You’d better get it right. It’s your first contact with an agent / publisher / reader. It gives the first clue to style, genre, voice. It sets the tone. It doesn’t need to be extraordinary, or shocking, or outrageously funny. But it does need to be strong.
Here are a few first lines from novels around my house. See if you can guess where they’re from. And what the author’s trying, if anything, to achieve. I’ve underlined what I regard as important words.
An easy one to start with:
1. It was a bright cold day in April, and the clocks were striking thirteen.
2. Someone must have been telling lies about Joseph K., for without having done anything wrong he was arrested one fine morning.
3. There was me, that is Alex, and my three droogs, that is Pete, Georgie, and Dim, Dim being really dim, and we sat in the Korova Milkbar making up our rassoodocks what to do with the evening, a flip dark chill winter bastard though dry.

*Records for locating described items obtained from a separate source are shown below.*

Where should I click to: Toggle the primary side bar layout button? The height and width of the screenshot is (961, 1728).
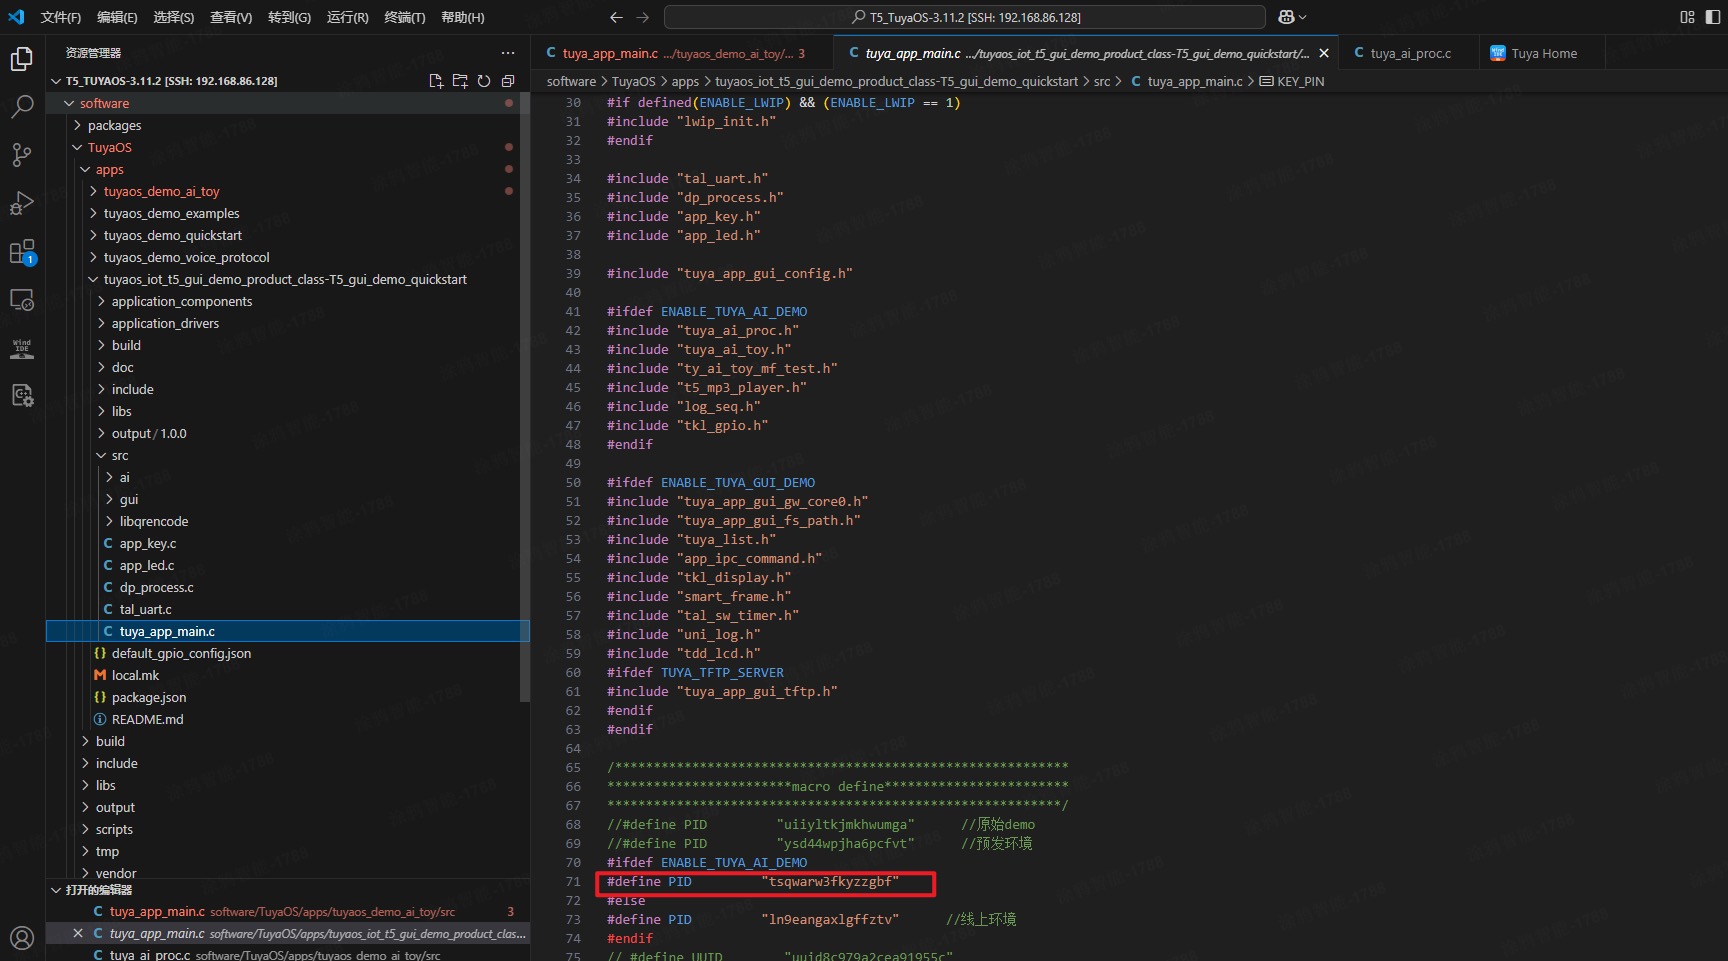(1712, 17)
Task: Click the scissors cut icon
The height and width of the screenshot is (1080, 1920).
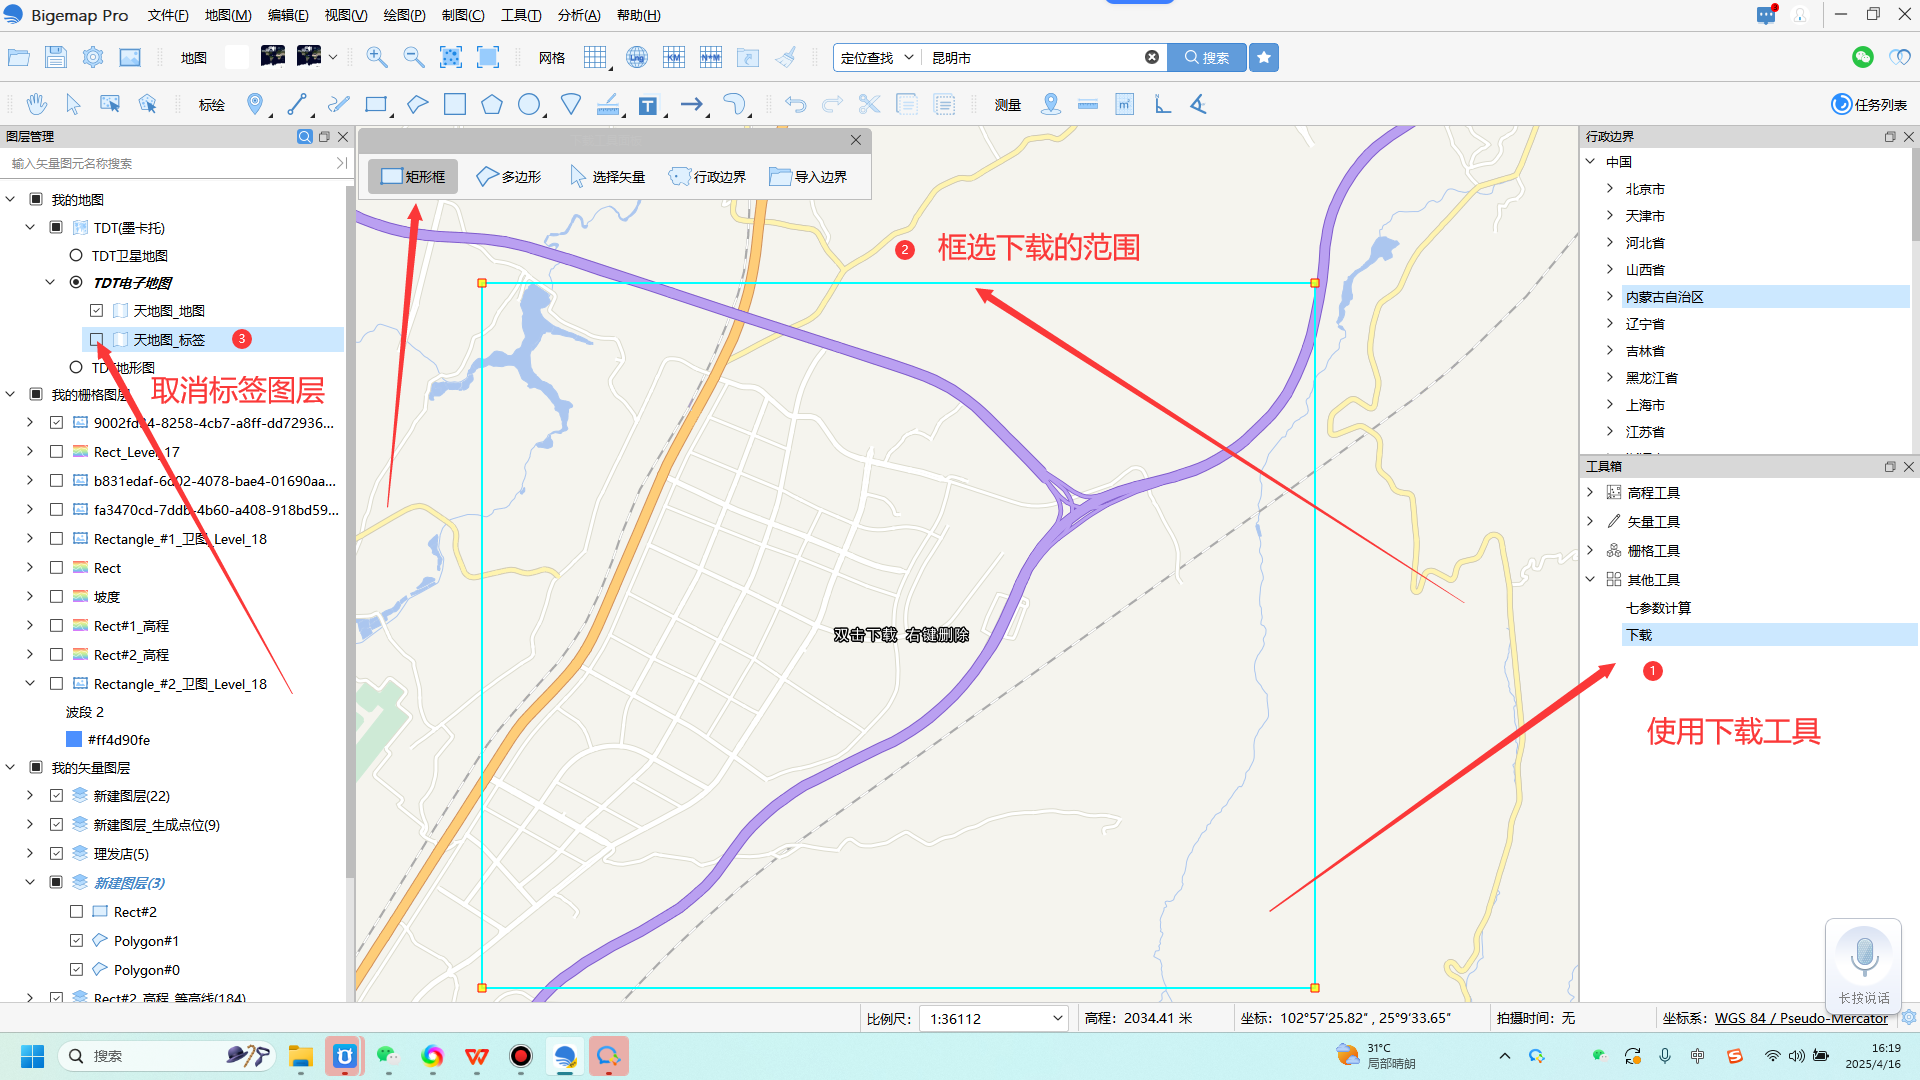Action: [x=869, y=104]
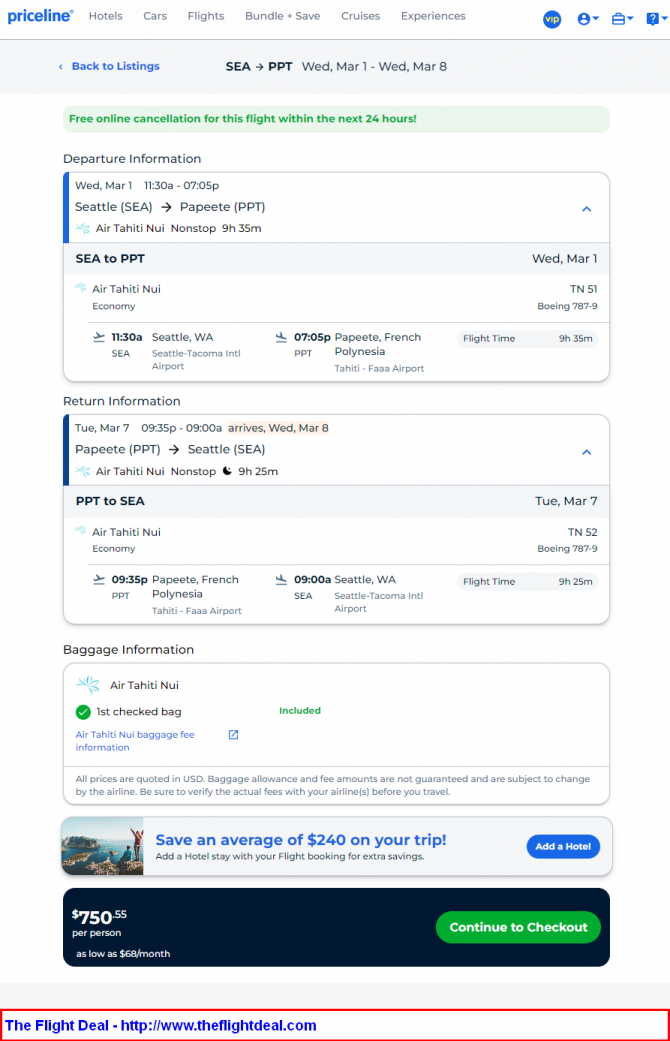Click the Add a Hotel button
This screenshot has height=1041, width=670.
pos(563,846)
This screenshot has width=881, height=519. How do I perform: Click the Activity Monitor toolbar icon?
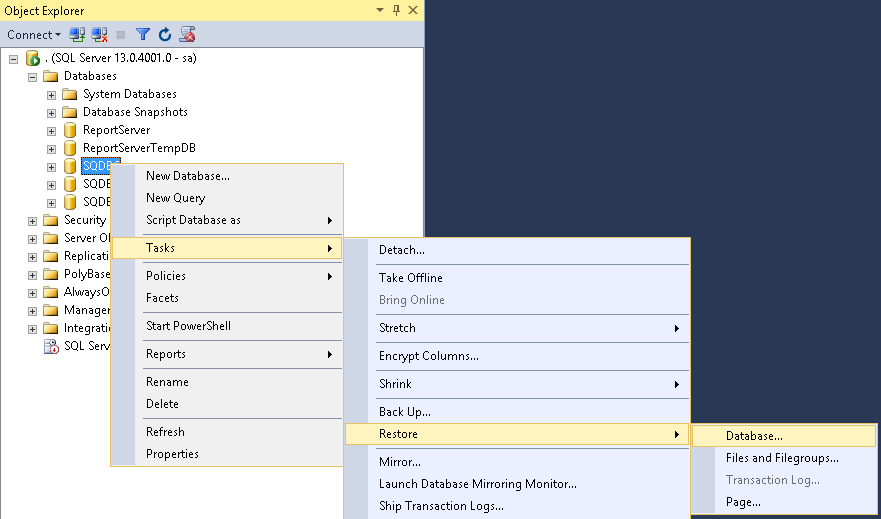coord(187,34)
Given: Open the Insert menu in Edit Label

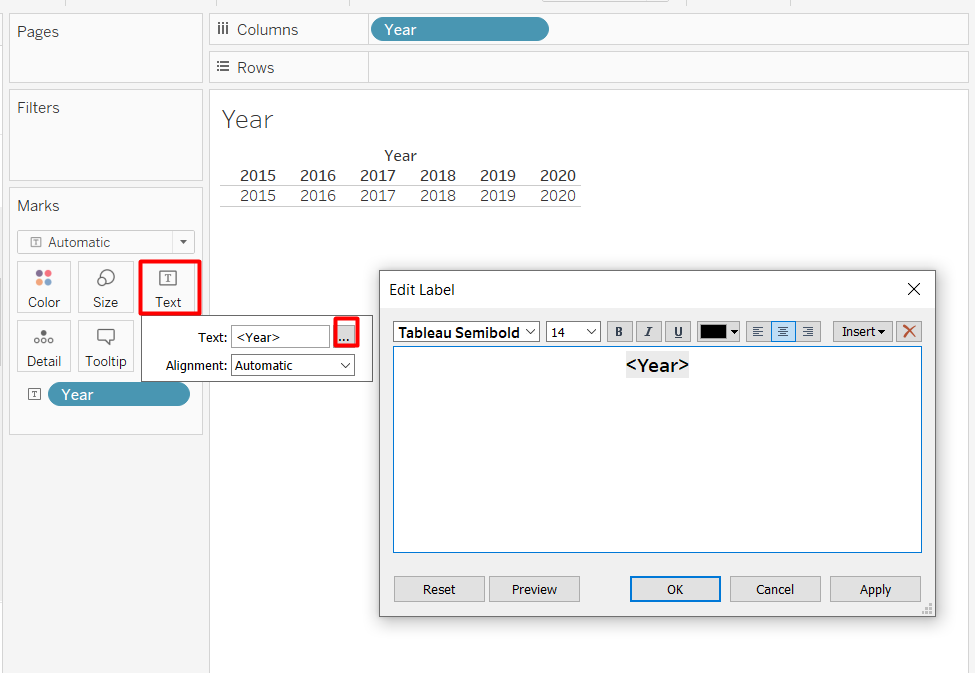Looking at the screenshot, I should (x=863, y=332).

4. In my younger and more vulnerable years my father gave me some advice that I’ve been turning over in my mind ever since.
5. My name was Salmon, like the fish; first name, Susie.
6. We slept in what had once been the gymnasium. The floor was of varnished wood, with stripes and circles painted on it, for games that were formerly played there; the hoops for the basketball nets were still in place, though the nets were gone.
7. For a man of his age, fifty-two, divorced, he has, to his mind, solved the problem of sex rather well.
8. The summer my father bought the bear, none of us was born – we weren’t even conceived.
9. Chapter 2 It was 7 minutes after midnight. The dog was lying on the grass in the middle of the lawn in front of Mrs Shears’ house.
10. My mother began me one evening in 1968 on a table in the café of the town’s only cinema.
11. Two former lovers of Molly Lane stood waiting outside the crematorium chapel with their backs to the February chill.
12. The first thing that strikes you is how much he's spinning the ball.